2019 Android-based smartphones produced by OnePlus

The OnePlus 7 and OnePlus 7 Pro (stylized as "OnePlus 7^{Pro}") are Android smartphones manufactured by OnePlus. They were unveiled on 14 May 2019.

==Specifications==
===Design===
Both phones have a metal/glass construction, with an anodized aluminium frame and Gorilla Glass 5 on both the front and back. The OnePlus 7 opts for a more conservative design with a notch, resembling the 6T, while the OnePlus 7 Pro has a near-full screen curved display with an 88.1% screen-to-body ratio. Both are available in Mirror Gray; Mirror Red and Mirror Blue are exclusive to the 7 while Almond and Nebula Blue are exclusive to the 7 Pro.

===Hardware===
Internally, both phones use the Snapdragon 855 processor with the Adreno 640 GPU. Both phones are available with either 128 or 256 GB of storage, although the 7 Pro is available with 12 GB of RAM in addition to the 6 and 8 GB variants on the 7. A version of the OnePlus 7 with 12 GB of RAM is available in China. Both phones have an AMOLED display, but the 7 Pro has a slightly larger 1440p screen as opposed to the 7's 1080p screen. The 7 Pro also has a faster 90 Hz refresh rate, rivaling gaming phones such as the ROG Phone and the Razer Phone. Both phones have stereo speakers with active noise cancellation as well. Due to the larger screen, the 7 Pro is also physically larger and has a 4000 mAh battery, the largest in a OnePlus phone. The 7 uses a 3700 mAh battery, which is the same capacity as the 6T's. Power and data connections are provided through the USB-C port; both support fast charging with the 7 rated at 20W and the 7 Pro rated at 30W. Biometric options include an optical (under-screen) fingerprint sensor and facial recognition.

====Camera====
The 7 Pro's all-screen design is enabled by a motorized pop-up selfie camera. The motor is rated as being capable of surviving up to 300,000 actuations. The phone will warn users if they are using the camera too often, and has fall detection which automatically retracts the camera. A warning will also be displayed if the camera is pushed back in manually. Both phones have a 16 MP sensor for the front camera, but the 7 Pro's rear cameras are noticeably upgraded. The primary sensor is 48 MP with OIS; the 7 has a 5 MP depth sensor, while the 7 Pro has a 16 MP wide-angle sensor and an S5K3M3 8 MP telephoto sensor.

===Software===
OnePlus released OxygenOS 12 H.41 for the 7 and 7 Pro, based on Android 12, but not the OnePlus 7 Pro 5G, which remains on OxygenOS 10.

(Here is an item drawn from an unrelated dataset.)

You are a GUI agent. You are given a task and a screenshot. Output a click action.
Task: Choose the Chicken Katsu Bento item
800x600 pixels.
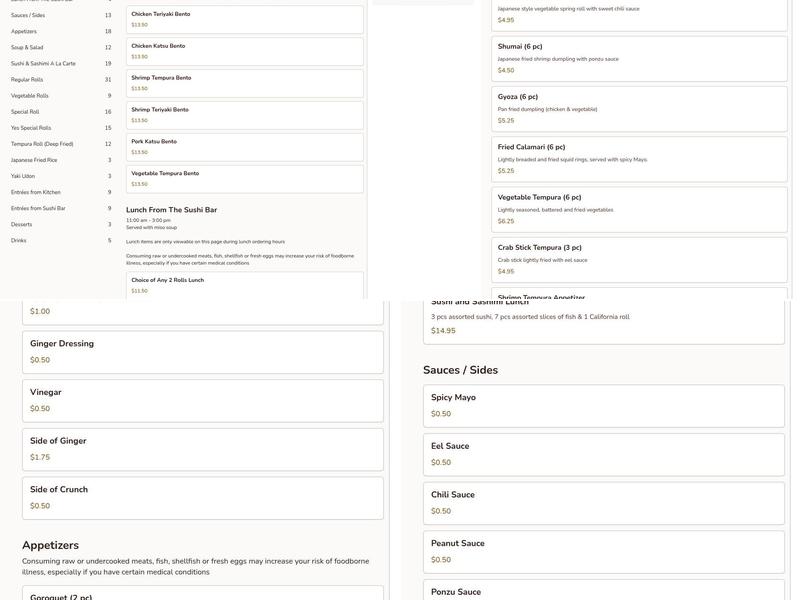244,51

Although the software maintenance schedule given by OnePlus mentions only two Android upgrades, the devices without 5G received these 2 upgrades to OxygenOS 10 and OxygenOS 11, and then OnePlus delivered a final upgrade to OxygenOS 12 to match the OnePlus 7T and 7T Pro, which each received only 2 upgrades, ending on the same version of OxygenOS.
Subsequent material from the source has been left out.